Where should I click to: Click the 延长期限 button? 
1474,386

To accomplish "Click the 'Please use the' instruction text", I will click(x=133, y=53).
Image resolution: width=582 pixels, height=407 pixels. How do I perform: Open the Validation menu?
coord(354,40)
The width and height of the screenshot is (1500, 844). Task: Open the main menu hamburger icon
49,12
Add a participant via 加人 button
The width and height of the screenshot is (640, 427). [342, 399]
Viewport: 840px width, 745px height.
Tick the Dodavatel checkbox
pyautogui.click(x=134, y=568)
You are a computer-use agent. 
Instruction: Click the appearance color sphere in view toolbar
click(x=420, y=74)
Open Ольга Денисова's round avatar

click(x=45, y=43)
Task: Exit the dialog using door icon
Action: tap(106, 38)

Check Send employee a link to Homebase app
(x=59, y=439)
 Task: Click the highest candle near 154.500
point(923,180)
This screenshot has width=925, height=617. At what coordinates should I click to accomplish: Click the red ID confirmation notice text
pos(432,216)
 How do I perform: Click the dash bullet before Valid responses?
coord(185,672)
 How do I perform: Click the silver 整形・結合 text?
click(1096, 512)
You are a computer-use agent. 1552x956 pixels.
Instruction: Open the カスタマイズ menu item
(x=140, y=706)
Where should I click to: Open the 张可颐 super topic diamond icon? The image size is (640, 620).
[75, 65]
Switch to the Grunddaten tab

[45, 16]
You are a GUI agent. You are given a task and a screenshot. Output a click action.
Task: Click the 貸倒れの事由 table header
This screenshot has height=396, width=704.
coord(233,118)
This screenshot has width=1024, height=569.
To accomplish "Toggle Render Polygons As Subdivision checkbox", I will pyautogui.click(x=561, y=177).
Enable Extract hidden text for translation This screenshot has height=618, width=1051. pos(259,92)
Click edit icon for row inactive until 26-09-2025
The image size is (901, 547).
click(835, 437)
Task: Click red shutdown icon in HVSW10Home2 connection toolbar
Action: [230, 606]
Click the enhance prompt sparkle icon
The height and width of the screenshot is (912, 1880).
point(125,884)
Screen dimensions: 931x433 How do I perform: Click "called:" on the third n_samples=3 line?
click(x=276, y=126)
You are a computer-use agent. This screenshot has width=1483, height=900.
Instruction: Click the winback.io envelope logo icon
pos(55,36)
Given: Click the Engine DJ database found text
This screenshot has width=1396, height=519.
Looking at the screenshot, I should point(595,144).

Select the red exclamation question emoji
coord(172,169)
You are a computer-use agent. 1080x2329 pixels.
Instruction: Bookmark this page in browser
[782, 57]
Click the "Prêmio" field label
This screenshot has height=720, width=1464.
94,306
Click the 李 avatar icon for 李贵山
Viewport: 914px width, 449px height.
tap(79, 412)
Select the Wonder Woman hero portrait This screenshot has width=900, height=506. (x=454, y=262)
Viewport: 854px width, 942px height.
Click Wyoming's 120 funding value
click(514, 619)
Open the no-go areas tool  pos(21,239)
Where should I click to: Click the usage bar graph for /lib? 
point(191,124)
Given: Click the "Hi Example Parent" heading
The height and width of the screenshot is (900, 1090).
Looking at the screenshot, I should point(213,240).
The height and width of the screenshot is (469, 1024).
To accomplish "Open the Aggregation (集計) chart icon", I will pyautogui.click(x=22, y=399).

> **Exercise goal**
Copy all lines of the records in which the string "computer" can be found.

> **Solution for this task**
You are a computer-use agent. 
You are a computer-use agent. 1552x956 pixels.
You are a computer-use agent. This screenshot has width=1483, height=900.
You are a computer-use agent. 1080x2329 pixels.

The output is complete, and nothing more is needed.